=== EXERCISE BRIEF ===
Copy out nothing but the line containing "Task: Tap the battery icon at top right" and the lines that follow it to the end of the entries, exactly as they stand.

=== DATA UNDER STUDY ===
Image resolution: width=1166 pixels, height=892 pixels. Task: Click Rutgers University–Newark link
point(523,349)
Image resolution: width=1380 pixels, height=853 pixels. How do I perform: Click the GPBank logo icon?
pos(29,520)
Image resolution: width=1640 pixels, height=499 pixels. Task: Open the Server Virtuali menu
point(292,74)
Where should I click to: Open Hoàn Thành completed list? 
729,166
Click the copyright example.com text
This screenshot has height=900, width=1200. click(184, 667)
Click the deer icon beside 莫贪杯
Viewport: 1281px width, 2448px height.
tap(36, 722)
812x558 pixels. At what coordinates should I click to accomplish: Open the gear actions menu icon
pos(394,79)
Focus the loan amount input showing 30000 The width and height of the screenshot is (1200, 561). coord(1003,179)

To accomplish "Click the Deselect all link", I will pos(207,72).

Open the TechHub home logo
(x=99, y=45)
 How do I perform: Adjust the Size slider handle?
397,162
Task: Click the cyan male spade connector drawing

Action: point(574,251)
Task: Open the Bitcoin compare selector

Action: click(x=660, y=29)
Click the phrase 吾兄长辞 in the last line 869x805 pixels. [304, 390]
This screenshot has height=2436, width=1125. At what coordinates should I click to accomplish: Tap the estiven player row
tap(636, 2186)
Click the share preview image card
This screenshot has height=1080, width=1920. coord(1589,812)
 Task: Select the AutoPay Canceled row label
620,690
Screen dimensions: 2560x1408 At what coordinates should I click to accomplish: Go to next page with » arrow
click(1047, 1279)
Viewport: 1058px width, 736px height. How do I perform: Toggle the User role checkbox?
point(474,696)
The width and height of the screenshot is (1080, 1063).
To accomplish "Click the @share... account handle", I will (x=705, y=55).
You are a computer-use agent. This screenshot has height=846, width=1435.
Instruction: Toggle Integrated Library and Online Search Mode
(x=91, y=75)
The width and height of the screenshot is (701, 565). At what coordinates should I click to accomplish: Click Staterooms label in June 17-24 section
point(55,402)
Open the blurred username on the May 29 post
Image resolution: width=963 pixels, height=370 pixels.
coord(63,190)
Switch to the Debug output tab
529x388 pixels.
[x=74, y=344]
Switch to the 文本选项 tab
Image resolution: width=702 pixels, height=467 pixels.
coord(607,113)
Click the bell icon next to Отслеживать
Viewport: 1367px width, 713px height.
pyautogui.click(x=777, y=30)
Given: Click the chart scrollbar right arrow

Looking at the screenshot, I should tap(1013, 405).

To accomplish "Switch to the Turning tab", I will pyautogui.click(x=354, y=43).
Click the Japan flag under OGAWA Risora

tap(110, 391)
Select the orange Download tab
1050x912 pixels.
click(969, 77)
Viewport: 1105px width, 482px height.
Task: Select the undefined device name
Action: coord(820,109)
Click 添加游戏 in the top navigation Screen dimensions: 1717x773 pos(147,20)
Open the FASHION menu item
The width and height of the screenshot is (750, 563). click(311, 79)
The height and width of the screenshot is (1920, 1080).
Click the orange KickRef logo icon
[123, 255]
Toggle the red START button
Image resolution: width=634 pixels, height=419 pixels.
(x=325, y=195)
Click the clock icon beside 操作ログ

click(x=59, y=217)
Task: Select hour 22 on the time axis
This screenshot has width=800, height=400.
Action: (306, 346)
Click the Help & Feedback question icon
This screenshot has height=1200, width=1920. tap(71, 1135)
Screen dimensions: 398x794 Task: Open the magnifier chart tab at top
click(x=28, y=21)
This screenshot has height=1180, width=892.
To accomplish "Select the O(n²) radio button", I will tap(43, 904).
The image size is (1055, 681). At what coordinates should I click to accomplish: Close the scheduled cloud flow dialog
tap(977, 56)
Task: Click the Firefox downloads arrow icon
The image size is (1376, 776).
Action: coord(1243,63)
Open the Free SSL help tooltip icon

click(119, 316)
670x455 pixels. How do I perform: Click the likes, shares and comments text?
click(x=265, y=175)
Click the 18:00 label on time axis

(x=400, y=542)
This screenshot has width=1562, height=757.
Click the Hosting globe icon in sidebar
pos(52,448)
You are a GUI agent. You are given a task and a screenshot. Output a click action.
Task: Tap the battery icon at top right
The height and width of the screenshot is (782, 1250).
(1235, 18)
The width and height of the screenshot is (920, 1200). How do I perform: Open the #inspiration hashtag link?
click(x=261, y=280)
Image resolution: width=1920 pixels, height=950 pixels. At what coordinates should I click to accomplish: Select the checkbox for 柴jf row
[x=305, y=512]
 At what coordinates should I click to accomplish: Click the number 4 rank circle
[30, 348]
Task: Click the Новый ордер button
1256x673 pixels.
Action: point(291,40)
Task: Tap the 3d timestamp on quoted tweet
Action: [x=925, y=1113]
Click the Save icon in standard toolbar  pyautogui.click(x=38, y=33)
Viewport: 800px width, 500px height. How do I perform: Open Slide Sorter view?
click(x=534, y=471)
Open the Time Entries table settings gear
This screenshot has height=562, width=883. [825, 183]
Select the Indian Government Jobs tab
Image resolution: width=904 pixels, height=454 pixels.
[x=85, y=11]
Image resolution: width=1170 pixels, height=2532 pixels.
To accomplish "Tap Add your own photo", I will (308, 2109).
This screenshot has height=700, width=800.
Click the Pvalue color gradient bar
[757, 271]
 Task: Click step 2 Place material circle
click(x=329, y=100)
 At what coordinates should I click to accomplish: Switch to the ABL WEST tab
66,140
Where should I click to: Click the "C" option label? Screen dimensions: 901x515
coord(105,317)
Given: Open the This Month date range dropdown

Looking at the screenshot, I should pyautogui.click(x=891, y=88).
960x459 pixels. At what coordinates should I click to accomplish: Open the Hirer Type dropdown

=== SOLUTION FOR THIS EXERCISE ===
Task: Tap the battery icon at top right
The height and width of the screenshot is (782, 1250).
(1235, 18)
The width and height of the screenshot is (920, 1200). How do I perform: Open the #inspiration hashtag link?
click(x=261, y=280)
Image resolution: width=1920 pixels, height=950 pixels. At what coordinates should I click to accomplish: Select the checkbox for 柴jf row
[x=305, y=512]
 At what coordinates should I click to accomplish: Click the number 4 rank circle
[30, 348]
Task: Click the Новый ордер button
1256x673 pixels.
Action: point(291,40)
Task: Tap the 3d timestamp on quoted tweet
Action: [x=925, y=1113]
Click the Save icon in standard toolbar  pyautogui.click(x=38, y=33)
Viewport: 800px width, 500px height. How do I perform: Open Slide Sorter view?
click(x=534, y=471)
Open the Time Entries table settings gear
This screenshot has height=562, width=883. [825, 183]
Select the Indian Government Jobs tab
Image resolution: width=904 pixels, height=454 pixels.
[x=85, y=11]
Image resolution: width=1170 pixels, height=2532 pixels.
To accomplish "Tap Add your own photo", I will (308, 2109).
This screenshot has height=700, width=800.
Click the Pvalue color gradient bar
[757, 271]
 Task: Click step 2 Place material circle
click(x=329, y=100)
 At what coordinates should I click to accomplish: Switch to the ABL WEST tab
66,140
Where should I click to: Click the "C" option label? Screen dimensions: 901x515
coord(105,317)
Given: Open the This Month date range dropdown

Looking at the screenshot, I should pyautogui.click(x=891, y=88).
960x459 pixels. At what coordinates should I click to accomplish: Open the Hirer Type dropdown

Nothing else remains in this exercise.